Vaz Ferreira y Grompone o el divorcio del sistema educativo

Estimados, comparto mi reciente artículo sobre educación, publicado en la pág. 14 de la edición del jueves 26 del Semanario Voces.

Vaz Ferreira y Grompone o el divorcio del sistema educativo

Continuando con nuestras columnas sobre educación, en esta ocasión abordaremos otro de los ejes que habíamos señalado como fundamentales: el apostar a la formación permanente de los educadores bajo una perspectiva que supere la crisis histórica de la separación entre lo pedagógico y el campo de la investigación.
A ochenta años de la creación por ley de nuestra Educación Secundaria (anteriormente, denominada Enseñanza Secundaria), es importante señalar algunos lineamientos históricos que nos permitan ir vislumbrando parte del problema de la formación y tarea docente para este nivel educativo.
No será hasta el año 1935 -en plena dictadura de Terra- con la creación del Consejo de Educación Secundaria por ley del día 11 de diciembre, que se dé la separación de este nivel educativo de la órbita de la Universidad, lo cual trajo consigo una intensa polémica y supuso un mojón central en la historia de Secundaria, representando la efectiva desvinculación de la Enseñanza Media de la órbita universitaria, asunto frente al cual Carlos Vaz Ferreira –quien desde hacía décadas era una presencia central en la vida intelectual y educativa del país, siendo por ese entonces el rector de la Universidad- se opuso fuertemente, en tanto consideraba que afectaría a la formación de los futuros docentes, al atarlos meramente a las demandas sociales más inmediatas que recaían en el sistema de educación media, y temiendo que los objetivos de ese nivel educativo se vieran trastocados y dejaran de ser los de formar para la cultura universitaria y el saber por el saber, para terminar atados a los vaivenes del campo laboral y la vacía acreditación de competencias básicas y de bajo nivel cultural.

- DATOS DISPONIBLES
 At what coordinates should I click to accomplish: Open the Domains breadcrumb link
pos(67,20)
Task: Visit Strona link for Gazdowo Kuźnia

- CONSIGNA 1
Enumere los apellidos de todas las personas que se mencionan en el artículo sobre educación.
- CONSIGNA 2
Reproduzca textualmente el pasaje del artículo sobre educación que comienza en las palabras "Continuando con nuestras" y termina después de "este nivel educativo.".

- SOLUCIÓN ESCRITA 1
Vaz Ferreira, Grompone, Terra

- SOLUCIÓN ESCRITA 2
Continuando con nuestras columnas sobre educación, en esta ocasión abordaremos otro de los ejes que habíamos señalado como fundamentales: el apostar a la formación permanente de los educadores bajo una perspectiva que supere la crisis histórica de la separación entre lo pedagógico y el campo de la investigación.
A ochenta años de la creación por ley de nuestra Educación Secundaria (anteriormente, denominada Enseñanza Secundaria), es importante señalar algunos lineamientos históricos que nos permitan ir vislumbrando parte del problema de la formación y tarea docente para este nivel educativo.